Goal →
Write out every line of the rows below word for word, leaving out the pictures.
* * * * * * * * *
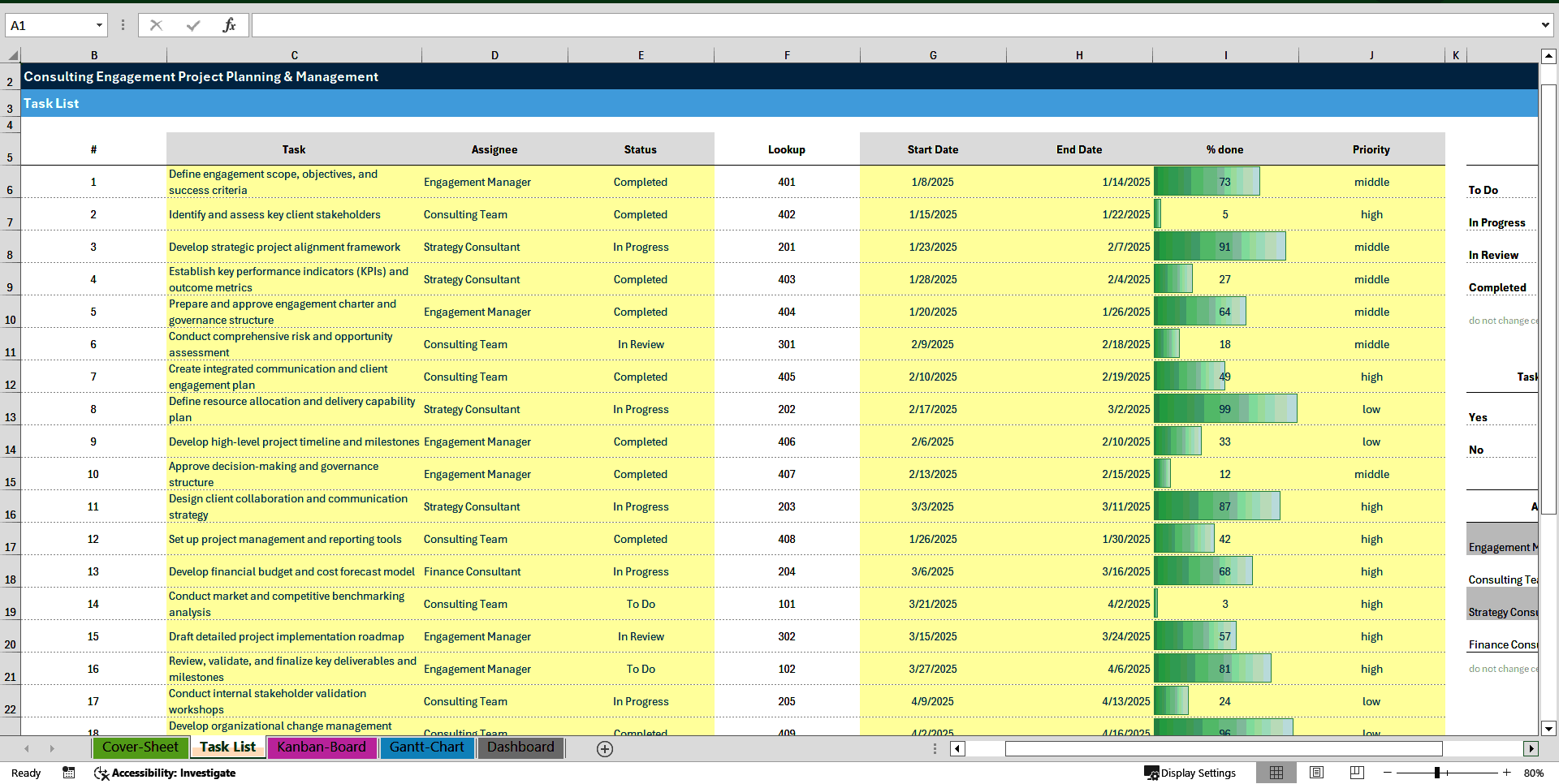The image size is (1559, 784).
Task: Open the Insert Function (fx) dialog
Action: [x=231, y=24]
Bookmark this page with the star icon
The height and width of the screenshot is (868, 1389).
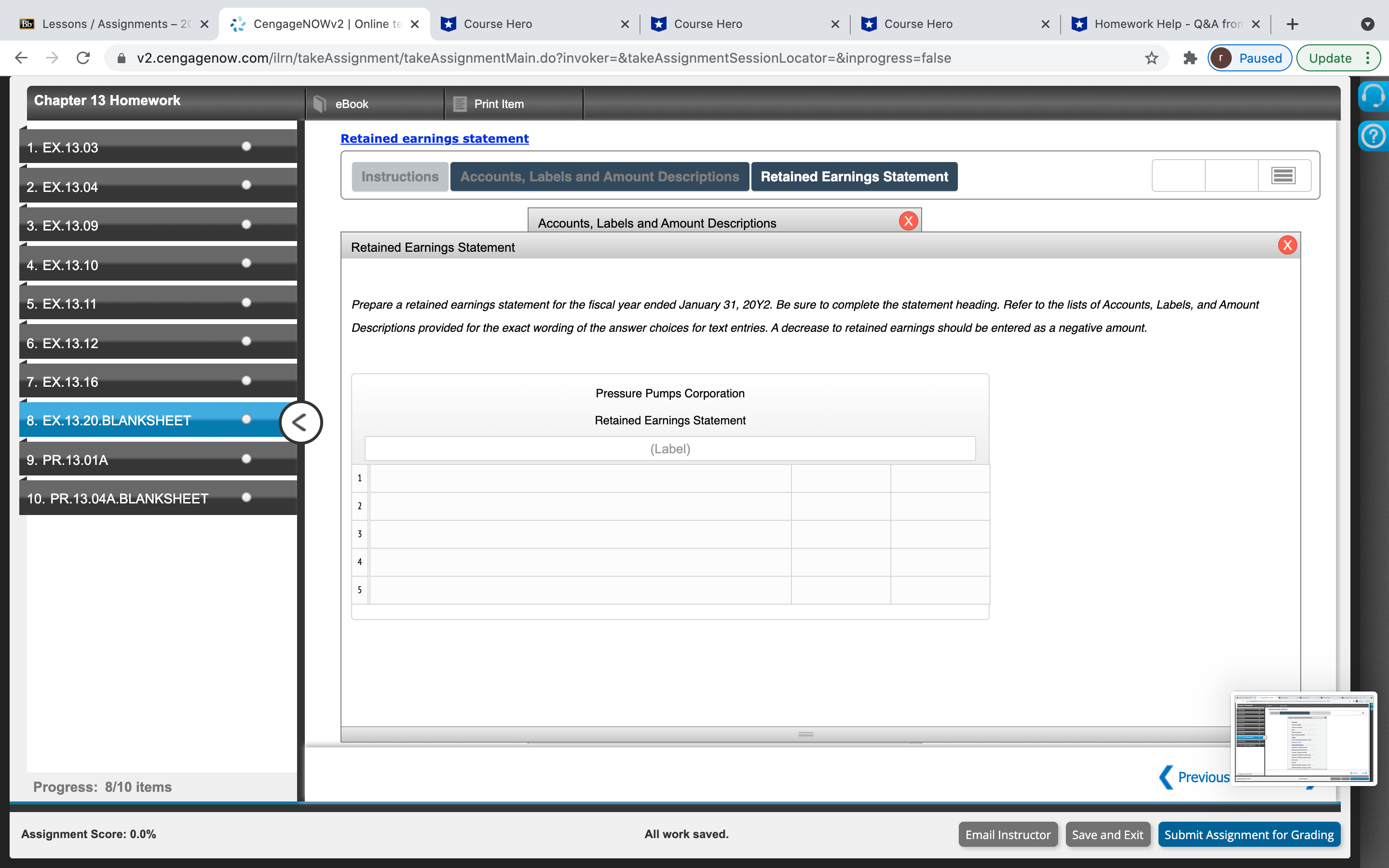[x=1151, y=58]
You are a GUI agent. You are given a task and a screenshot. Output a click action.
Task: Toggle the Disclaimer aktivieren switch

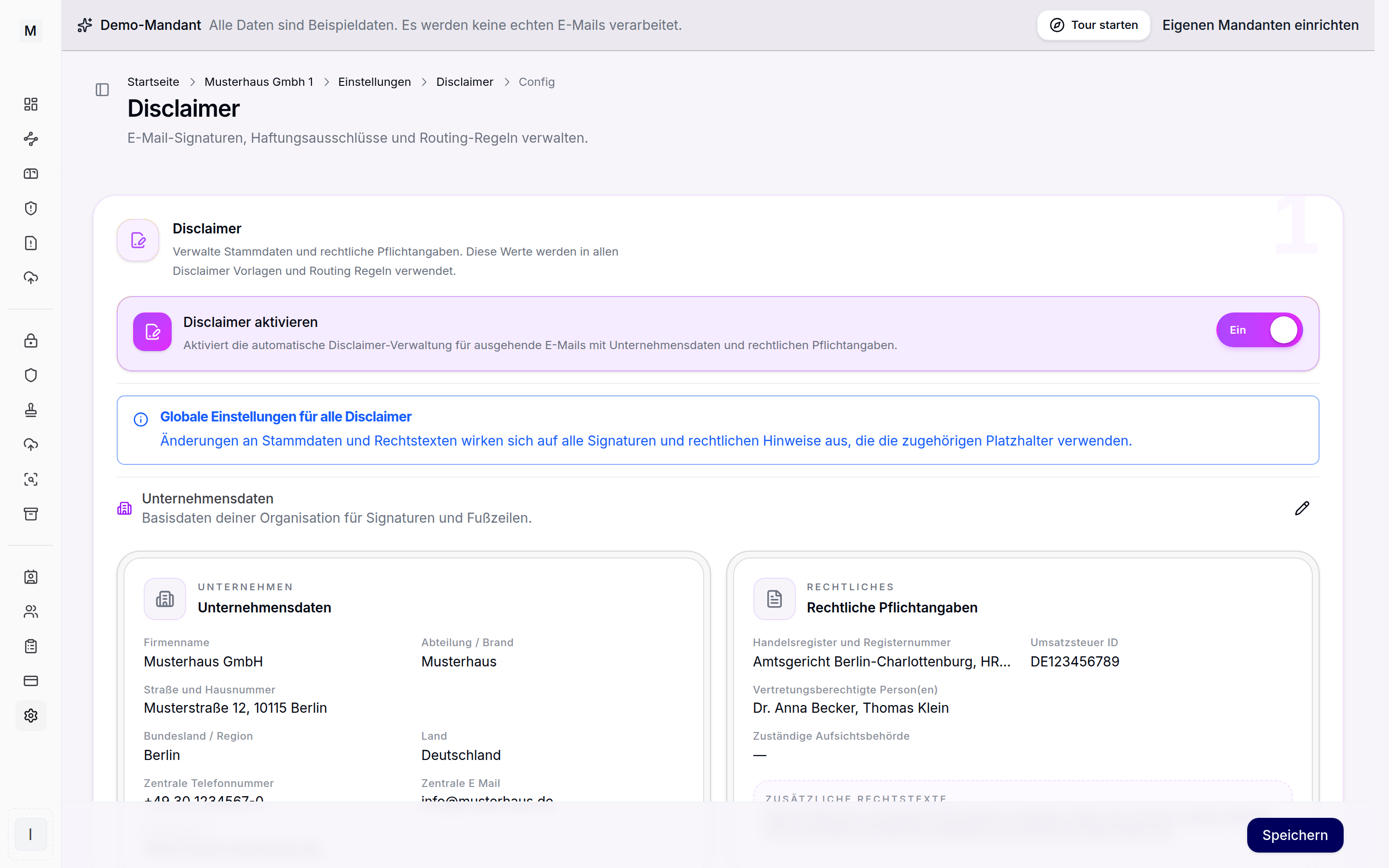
* * * * * * * * *
Answer to this exercise →
The image size is (1559, 784).
Task: Open the Insert Function (fx) dialog
Action: [x=231, y=24]
Bookmark this page with the star icon
The height and width of the screenshot is (868, 1389).
[x=1151, y=58]
You are a GUI agent. You are given a task and a screenshot. Output a click action.
Task: Toggle the Disclaimer aktivieren switch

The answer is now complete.